In 2017, researchers at the U of T’s Centre for the Study of Canadian and International Higher Education surveyed college faculty and administration for a report on the outcomes of the expanded PECEA degree offerings. Some of those surveyed felt they didn’t go far enough. “One policy leader argued that college baccalaureates had very small numbers of students and graduates,” the authors wrote, “and that their contribution was more symbolic than real.”
Though those caps have now been expanded, Dr. Cusson still suggested it’s unlikely that many degrees developed by colleges such as Algonquin will undermine university enrolment. “We only go down the path of developing programs where the labour market is telling us they need it,” she said. “We’re very unlikely to develop any other degrees that would step on universities’ toes.”
Dr. Cusson also pointed out that the blurring lines between the two types of institutions has worked both ways, with universities offering more applied programs and workforce-oriented programming. “Absolutely, as colleges have expanded degree granting, universities have become more labour-market focused,” said Julia Colyar, vice-president of research and policy with the Higher Education Quality Council of Ontario (HEQCO). “So those lines are less clear from both sides. That’s a trend that’s been going on for a long time.”
Last year, Dr. Colyar co-authored a report for HEQCO which looked at the background of the evolving credential landscape in Ontario. It refrained from making judgments on the likely impact of expanded college degrees.
But she noted a number of positives and negatives. On one hand, expanded degree offerings could expand postsecondary offerings for students in smaller communities that don’t have a university nearby. “Barrie is a good example,” she said. “It has an excellent college but no university, and that constrains options for local students.” (However, Dr. Colyar said this access issue has changed since PECEA came into effect, given the greater prevalence of remote learning).
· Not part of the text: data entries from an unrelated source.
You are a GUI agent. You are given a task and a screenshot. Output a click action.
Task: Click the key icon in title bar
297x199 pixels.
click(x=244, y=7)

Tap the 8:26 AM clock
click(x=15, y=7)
On the negative side, the HEQCO report she co-authored noted that PECEA created a disincentive for collaborative programs of study, in which students begin in college-diploma programs before transferring to a university to complete a degree. Theoretically, that disincentive may only grow as college degree-granting expands.
Market-driven approach
But again, colleges are taking a cautious approach. Hamilton’s Mohawk College partners with McMaster University on many degree programs, and President Ron McKerlie doesn’t see that model changing anytime soon. “We had the chance already to develop our own programs in nursing, which colleges can offer independent of a university,” he said. “But we didn’t pursue that, because we quite value the relationship with McMaster, their faculty and resources. I don’t see us moving away from that. What this might allow us to do instead is develop new degree programs in areas really targeted to labour markets, where a university would likely have no interest.”
Dr. Spooner isn’t so sure. He’s also been a vocal critic of the Ford government’s move to performance-based funding for postsecondary institutions, tying institutional funding to student job-market and economic outcomes. He sees in this most recent change a similarly troubling market-driven approach to evaluating the value of higher education in general.
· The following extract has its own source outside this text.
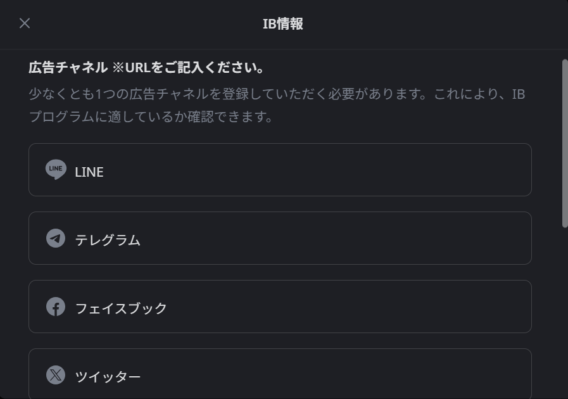
Task: Click the Facebook logo icon
Action: pyautogui.click(x=56, y=307)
“I think what this really does is just put more pressure on universities to be more focused on the labour market, to compete for students and programs,” he said.
That pressure could become more acute if the provincial government permits colleges to offer applied master’s degrees, as it indicated last October that it was considering. “Then you’d really have a blurring,” said Dr. Spooner. Colleges Ontario has advocated for such a move for several years, and British Columbia allowed colleges to offer applied master’s degrees as long ago as 2003.
For now, the long-term impacts remain a source of speculation. But there’s no doubt that the once clear distinctions between colleges and universities are a thing of the past.